> TASK DIRECTIONS
Once the images are set aside, write out the rest of the records exactly.

> ENTRIES SUPPLIED
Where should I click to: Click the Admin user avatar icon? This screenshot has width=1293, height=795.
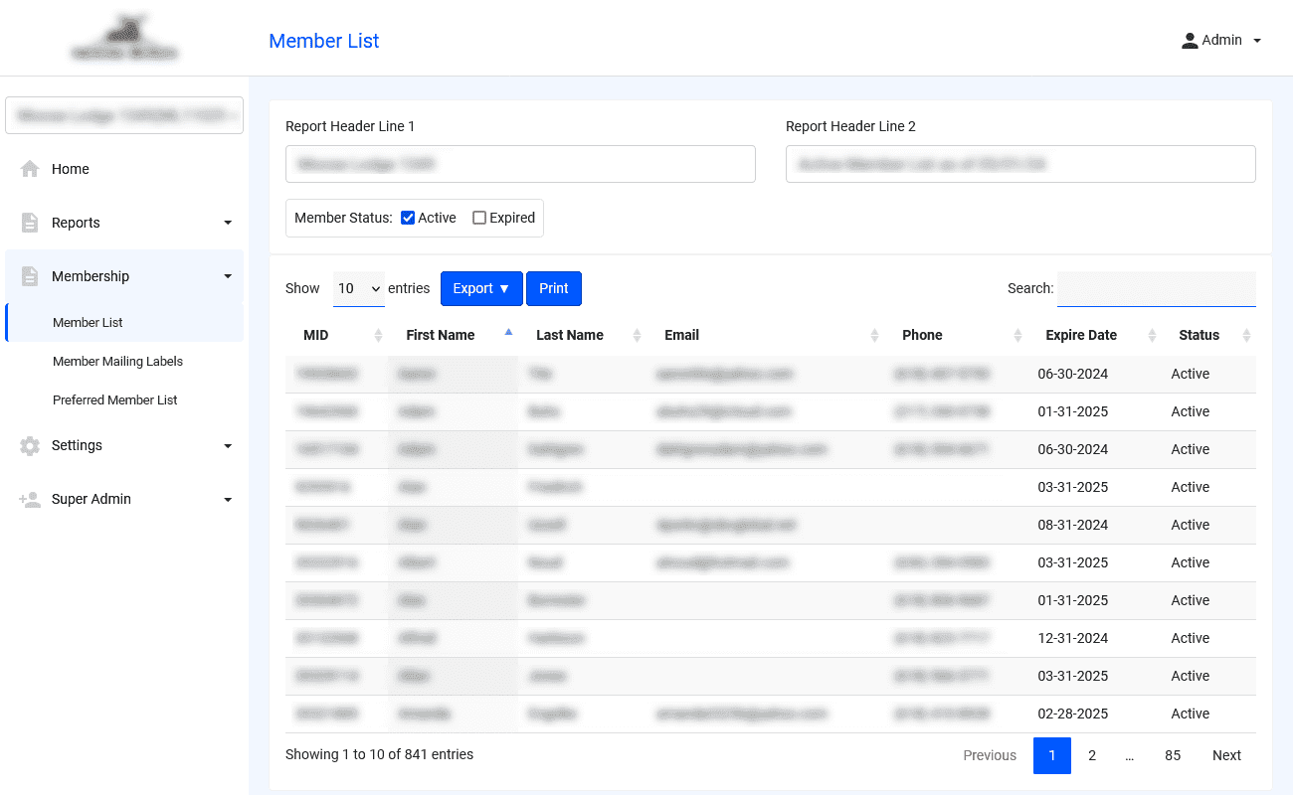pos(1190,41)
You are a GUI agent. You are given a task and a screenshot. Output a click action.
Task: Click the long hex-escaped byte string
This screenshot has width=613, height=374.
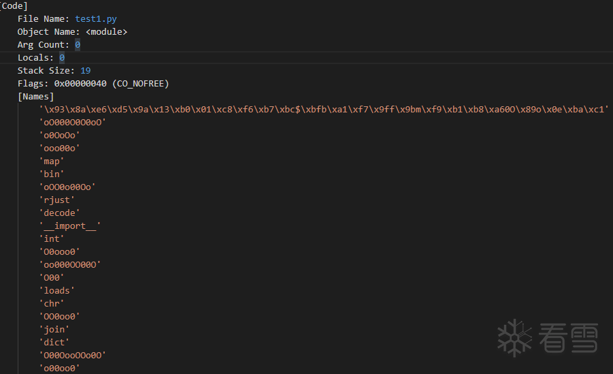[324, 110]
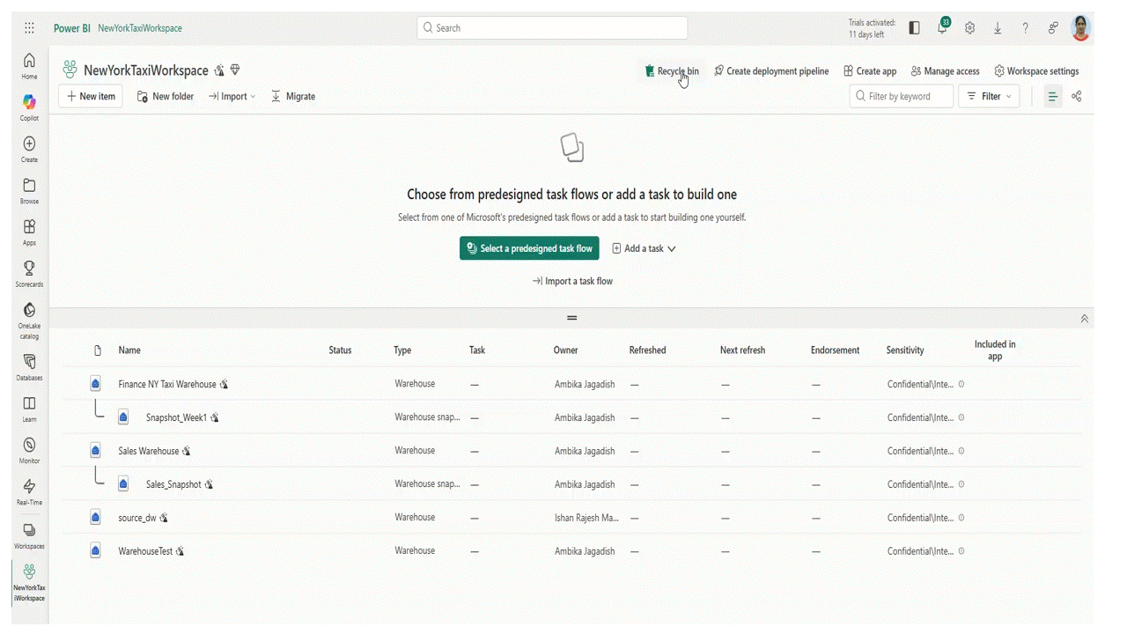Open the Import dropdown menu
The height and width of the screenshot is (634, 1127).
tap(232, 96)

> SOLVED PROBLEM
Where should I click to: Click the Admin user avatar icon? This screenshot has width=1293, height=795.
pos(1190,41)
You are a GUI agent. You are given a task and a screenshot. Output a click action.
Task: Click the long hex-escaped byte string
This screenshot has width=613, height=374.
[324, 110]
Open the Import dropdown menu
The height and width of the screenshot is (634, 1127).
tap(232, 96)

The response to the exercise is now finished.